KONTAN.CO.ID - JAKARTA. Pelaku pasar di tanah air mulai ketar-ketir akibat meningkatnya peluang Jepang jatuh ke jurang resesi ekonomi. Hasil jajak pendapat
Reuters pada 9-18 Januari 2018 yang dirilis Senin (21/1) menunjukkan, peluang resesi ekonomi Jepang itu akan terjadi di tahun fiskal mendatang atau periode April 2019-April 2020. Sebanyak 28 dari 38 ekonom mengatakan, kemungkinan Jepang jatuh ke dalam resesi di tahun fiskal 2019 meningkat dibandingkan dengan tiga bulan lalu. Ekonom-ekonom itu memproyeksi perekonomian Jepang akan mengalami kontraksi tajam yakni sebesar 3% pada kuartal Oktober-Desember 2019, ketika pajak penjualan dinaikkan. Untuk keseluruhan tahun fiskal 2019, ekonomi Jepang diperkirakan tumbuh 0,8% dan kemudian melambat menjadi 0,6% pada tahun fiskal berikutnya.

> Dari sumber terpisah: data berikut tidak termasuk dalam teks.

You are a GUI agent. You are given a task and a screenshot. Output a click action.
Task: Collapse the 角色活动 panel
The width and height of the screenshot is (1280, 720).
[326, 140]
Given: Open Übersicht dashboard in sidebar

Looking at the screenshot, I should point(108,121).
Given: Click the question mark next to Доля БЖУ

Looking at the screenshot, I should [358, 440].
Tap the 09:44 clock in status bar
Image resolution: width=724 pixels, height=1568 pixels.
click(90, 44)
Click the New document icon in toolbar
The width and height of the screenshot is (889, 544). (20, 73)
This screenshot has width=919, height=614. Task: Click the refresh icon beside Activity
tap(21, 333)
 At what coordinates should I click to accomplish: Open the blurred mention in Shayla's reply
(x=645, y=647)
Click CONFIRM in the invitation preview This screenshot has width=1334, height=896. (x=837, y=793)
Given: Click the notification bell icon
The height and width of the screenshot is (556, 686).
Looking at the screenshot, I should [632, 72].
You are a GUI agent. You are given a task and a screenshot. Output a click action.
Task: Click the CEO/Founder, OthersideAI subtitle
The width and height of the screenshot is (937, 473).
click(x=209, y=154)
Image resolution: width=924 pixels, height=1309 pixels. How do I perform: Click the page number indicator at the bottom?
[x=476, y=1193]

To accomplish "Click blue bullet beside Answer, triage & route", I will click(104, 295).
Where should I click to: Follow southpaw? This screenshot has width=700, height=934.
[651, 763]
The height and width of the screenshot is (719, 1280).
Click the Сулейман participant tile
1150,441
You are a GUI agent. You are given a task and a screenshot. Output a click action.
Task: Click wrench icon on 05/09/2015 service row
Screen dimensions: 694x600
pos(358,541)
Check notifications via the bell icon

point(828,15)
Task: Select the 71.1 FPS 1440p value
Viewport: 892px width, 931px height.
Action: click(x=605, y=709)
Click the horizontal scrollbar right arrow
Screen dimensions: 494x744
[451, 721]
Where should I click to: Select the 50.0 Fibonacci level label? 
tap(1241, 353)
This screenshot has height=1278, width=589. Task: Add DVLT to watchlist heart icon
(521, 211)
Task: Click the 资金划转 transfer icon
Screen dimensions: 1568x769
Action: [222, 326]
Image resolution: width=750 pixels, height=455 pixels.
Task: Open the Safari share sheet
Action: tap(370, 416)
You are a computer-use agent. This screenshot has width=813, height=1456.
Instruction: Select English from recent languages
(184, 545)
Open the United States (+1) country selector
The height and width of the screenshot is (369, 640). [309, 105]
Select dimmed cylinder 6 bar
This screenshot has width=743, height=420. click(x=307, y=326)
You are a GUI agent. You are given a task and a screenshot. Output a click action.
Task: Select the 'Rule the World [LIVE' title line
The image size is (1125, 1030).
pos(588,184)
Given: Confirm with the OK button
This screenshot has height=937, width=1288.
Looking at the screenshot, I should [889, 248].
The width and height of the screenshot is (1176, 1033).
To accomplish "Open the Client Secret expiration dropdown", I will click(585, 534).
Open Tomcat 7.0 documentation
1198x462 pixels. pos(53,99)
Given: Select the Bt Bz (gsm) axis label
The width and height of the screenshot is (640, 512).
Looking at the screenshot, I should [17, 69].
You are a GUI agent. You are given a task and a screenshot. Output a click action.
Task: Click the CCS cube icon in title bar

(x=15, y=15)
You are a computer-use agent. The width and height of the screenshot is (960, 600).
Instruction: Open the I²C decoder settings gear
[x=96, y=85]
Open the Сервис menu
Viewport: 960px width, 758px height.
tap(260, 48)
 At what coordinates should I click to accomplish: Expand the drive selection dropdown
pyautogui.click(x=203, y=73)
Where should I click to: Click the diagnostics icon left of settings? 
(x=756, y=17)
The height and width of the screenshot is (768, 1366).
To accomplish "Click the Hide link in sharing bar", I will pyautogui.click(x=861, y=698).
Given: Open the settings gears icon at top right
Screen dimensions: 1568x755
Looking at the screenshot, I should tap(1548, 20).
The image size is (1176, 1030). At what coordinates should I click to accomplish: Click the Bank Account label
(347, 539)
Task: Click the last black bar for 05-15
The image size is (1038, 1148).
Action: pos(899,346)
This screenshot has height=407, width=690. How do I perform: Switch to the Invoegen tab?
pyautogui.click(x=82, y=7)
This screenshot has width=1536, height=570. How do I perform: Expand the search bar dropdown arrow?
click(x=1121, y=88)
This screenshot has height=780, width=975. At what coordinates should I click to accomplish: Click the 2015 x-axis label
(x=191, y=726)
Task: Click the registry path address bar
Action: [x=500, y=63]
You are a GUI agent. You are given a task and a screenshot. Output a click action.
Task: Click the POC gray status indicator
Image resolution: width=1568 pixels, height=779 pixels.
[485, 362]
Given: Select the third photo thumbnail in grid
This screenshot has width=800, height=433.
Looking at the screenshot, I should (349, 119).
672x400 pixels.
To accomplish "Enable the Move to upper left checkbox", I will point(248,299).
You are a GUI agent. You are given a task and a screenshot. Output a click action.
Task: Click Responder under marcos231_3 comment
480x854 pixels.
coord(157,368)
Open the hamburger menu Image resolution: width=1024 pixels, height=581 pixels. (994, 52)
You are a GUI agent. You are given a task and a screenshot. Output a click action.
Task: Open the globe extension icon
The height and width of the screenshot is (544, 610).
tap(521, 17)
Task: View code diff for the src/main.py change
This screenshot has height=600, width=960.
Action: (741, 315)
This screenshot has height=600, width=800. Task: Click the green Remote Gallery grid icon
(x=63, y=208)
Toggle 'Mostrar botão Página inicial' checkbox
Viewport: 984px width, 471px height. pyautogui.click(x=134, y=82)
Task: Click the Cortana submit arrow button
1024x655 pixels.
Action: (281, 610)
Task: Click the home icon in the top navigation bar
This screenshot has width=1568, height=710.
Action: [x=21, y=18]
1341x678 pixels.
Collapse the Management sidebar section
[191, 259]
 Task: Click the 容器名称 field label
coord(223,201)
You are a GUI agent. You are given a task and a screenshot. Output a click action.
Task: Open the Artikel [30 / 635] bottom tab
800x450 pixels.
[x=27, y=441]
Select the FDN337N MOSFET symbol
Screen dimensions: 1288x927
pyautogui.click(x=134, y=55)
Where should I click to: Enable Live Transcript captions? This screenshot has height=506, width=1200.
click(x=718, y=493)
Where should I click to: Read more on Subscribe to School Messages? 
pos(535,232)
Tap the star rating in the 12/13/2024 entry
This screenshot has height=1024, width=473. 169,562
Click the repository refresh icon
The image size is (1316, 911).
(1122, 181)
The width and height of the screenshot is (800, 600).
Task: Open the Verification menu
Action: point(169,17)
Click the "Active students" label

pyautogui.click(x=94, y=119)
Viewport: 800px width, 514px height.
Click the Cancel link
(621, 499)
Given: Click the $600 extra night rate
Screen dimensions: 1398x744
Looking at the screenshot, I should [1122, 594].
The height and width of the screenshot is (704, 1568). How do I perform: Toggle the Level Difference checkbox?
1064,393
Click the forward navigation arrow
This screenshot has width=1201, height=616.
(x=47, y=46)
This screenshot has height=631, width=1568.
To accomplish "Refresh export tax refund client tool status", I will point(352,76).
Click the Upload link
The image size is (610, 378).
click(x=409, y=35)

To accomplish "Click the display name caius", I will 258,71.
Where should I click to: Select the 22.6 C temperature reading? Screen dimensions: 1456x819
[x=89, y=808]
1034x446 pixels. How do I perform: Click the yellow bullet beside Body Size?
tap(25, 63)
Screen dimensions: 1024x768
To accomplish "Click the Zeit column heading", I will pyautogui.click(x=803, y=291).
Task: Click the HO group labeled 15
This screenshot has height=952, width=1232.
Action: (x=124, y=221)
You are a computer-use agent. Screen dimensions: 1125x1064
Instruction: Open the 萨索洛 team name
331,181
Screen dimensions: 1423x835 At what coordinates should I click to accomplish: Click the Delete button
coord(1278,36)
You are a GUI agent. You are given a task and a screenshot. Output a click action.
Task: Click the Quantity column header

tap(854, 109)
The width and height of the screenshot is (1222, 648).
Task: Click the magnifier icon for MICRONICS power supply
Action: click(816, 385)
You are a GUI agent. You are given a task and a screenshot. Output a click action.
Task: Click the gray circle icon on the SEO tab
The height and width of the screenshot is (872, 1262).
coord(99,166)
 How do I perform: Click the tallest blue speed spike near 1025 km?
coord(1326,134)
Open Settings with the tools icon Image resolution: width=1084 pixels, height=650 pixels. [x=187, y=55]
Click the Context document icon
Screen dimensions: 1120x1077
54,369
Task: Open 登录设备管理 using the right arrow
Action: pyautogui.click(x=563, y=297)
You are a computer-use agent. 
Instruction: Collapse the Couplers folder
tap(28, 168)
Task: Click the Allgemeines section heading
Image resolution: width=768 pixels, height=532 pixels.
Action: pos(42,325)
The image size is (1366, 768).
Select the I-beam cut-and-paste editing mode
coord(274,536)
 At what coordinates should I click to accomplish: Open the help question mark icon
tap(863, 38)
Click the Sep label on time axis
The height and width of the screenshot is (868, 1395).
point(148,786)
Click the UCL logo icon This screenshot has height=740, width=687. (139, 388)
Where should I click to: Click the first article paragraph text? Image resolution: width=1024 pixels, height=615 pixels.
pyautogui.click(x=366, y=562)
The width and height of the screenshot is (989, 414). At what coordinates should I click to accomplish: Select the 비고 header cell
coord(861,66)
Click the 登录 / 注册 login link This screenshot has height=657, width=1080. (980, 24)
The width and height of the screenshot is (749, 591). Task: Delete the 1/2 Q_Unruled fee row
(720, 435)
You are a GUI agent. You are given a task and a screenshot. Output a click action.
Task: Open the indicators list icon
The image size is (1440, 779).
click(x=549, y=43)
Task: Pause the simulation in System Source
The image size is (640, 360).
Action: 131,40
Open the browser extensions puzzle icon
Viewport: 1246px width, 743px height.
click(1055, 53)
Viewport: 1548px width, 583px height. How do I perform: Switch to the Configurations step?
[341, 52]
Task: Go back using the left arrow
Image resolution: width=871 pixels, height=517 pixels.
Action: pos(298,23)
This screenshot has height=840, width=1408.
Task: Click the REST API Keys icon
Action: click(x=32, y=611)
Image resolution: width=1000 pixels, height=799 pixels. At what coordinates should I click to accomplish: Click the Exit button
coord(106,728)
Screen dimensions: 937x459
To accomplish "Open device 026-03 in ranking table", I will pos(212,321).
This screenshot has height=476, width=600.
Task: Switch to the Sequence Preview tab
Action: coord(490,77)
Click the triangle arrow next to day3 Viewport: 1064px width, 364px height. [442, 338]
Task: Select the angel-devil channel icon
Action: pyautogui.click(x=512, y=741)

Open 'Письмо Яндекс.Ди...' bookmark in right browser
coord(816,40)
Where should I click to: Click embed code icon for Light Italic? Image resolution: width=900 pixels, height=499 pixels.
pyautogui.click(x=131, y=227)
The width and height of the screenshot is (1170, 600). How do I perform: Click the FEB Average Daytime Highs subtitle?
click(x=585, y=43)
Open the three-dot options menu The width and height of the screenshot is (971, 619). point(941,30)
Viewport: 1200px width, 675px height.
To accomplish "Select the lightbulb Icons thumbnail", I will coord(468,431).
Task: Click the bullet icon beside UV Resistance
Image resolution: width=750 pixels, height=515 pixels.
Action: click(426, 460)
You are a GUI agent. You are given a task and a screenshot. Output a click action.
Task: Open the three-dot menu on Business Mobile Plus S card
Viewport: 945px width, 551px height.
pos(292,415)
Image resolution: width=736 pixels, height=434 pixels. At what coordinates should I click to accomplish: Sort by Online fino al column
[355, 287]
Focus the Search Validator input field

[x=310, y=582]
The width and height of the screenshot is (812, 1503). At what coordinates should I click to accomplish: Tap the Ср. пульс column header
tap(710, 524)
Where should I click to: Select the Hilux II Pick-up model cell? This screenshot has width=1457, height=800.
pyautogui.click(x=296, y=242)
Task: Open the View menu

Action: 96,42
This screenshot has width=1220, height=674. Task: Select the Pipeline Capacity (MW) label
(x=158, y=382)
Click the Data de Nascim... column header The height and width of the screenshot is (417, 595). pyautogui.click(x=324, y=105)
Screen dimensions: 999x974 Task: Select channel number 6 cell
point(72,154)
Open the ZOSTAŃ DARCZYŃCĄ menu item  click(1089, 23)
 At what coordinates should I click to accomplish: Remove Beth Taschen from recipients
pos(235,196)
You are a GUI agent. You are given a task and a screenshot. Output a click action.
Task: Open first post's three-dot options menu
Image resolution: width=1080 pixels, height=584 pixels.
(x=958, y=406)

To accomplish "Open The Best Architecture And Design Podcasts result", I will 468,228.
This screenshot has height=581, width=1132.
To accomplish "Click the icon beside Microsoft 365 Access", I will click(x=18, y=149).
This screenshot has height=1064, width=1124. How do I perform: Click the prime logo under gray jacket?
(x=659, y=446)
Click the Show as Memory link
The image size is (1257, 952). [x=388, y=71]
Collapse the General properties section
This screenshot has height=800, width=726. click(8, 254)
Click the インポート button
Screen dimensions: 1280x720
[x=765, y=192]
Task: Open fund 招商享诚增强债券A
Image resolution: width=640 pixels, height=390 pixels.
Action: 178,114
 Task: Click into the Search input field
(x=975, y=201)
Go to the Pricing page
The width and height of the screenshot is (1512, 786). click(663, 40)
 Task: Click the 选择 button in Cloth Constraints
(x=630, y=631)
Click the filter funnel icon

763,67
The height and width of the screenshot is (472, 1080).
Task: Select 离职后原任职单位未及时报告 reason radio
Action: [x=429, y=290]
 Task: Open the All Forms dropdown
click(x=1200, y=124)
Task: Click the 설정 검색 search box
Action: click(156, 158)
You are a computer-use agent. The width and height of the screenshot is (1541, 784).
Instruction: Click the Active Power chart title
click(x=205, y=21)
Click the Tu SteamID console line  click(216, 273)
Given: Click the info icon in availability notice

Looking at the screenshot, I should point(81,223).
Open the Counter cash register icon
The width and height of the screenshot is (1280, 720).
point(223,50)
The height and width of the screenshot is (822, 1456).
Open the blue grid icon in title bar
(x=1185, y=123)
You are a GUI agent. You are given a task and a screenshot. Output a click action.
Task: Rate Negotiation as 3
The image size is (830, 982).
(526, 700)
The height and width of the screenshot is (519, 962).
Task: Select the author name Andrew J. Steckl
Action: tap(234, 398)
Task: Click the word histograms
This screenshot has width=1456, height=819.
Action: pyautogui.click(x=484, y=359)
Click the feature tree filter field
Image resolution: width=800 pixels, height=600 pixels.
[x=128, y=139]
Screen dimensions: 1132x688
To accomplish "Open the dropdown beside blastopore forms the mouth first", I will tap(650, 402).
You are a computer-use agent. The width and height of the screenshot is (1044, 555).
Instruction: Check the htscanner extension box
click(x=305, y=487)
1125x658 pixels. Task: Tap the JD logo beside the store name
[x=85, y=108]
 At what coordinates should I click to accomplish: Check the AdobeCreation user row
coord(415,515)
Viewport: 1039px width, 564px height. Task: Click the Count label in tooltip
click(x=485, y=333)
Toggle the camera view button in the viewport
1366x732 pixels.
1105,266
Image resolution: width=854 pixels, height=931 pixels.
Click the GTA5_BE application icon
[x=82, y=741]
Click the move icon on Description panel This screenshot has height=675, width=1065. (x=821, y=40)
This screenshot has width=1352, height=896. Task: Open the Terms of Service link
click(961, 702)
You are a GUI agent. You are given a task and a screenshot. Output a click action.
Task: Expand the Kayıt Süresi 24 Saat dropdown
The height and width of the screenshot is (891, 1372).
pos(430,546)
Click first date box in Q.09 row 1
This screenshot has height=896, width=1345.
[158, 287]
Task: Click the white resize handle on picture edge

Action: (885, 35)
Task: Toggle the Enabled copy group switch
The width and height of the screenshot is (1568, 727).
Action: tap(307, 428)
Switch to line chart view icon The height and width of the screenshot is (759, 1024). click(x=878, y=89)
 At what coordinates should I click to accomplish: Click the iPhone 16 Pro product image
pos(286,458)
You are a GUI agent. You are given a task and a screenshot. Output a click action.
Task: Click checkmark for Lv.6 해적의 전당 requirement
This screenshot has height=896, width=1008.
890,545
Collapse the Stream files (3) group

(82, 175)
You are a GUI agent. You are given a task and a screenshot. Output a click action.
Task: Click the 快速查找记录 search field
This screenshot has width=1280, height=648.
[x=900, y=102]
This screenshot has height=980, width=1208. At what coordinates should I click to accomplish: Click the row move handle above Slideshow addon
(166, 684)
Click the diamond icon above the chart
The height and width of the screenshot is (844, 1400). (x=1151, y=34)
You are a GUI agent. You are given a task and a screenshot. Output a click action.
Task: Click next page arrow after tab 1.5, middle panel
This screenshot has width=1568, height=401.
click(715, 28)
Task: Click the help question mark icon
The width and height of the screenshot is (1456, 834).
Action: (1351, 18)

Analis BNI Sekuritas William Siregar menilai, seharusnya pelaku pasar di Tanah Air tidak terlalu merespon serius sentimen resesi ekonomi Jepang ini. Pasalnya, perkembangan dialog antara Amerika Serikat (AS) dan China terkait konflik dagang diantara keduanya sudah menunjukkan hasil yang cukup baik. Konflik dagang yang berlarut – larut itu dinilai sebagai biang kerok melambatnya perekonomian Negeri Matahari Terbit. Konflik dagang itu berhasil membuat pertumbuhan ekspor Jepang melambat pada November 2018 karena pengiriman ke AS maupun China melemah tajam. Hal itu membuat ekspor peralatan dan pasokan yang digunakan produsen semikonduktor, ponsel, dan produk lain di China menjadi berkurang. “Pelaku pasar seharusnya lebih bijak merespon sentimen resesi ekonomi Jepang ini, ada dialog yang cukup positif antara AS dan China terkait dengan konflik dagang, jadi semestinya pelaku pasar bisa perlahan optimistis tentang pertumbuhan ekonomi global yang lebih baik,” kata William Siregar kepada Kontan.co.id Selasa (22/1). Namun, William tak menampik adanya kemungkinan resesi ekonomi Jepang itu terjadi. Jika memang hal itu benar-benar terjadi, yang bisa dilakukan oleh pelaku pasar adalah memilih saham-saham emiten yang menawarkan valuasi murah. “Valuasi murah, terlepas dari sektor apa pun itu,” tegas dia. Sementara itu, Analis Panin Sekuritas William Hartanto menyebut, terjadinya resesi ekonomi di Negeri Sakura justru bisa jadi peluang bagi masuknya investor asing di pasar modal tanah air. Ia menilai Indonesia saat ini menjadi alternatif pilihan bagi investor global ketika kondisi pasar modal di negara-negara maju memburuk. “Sekarang ini permainannya mengikuti investor asing masuk kemana, terlihat sejak awal tahun asing terus lakukan aksi beli bersih atau nett buy di Indeks Harga Saham Gabungan (IHSG),” ujar William Hartanto.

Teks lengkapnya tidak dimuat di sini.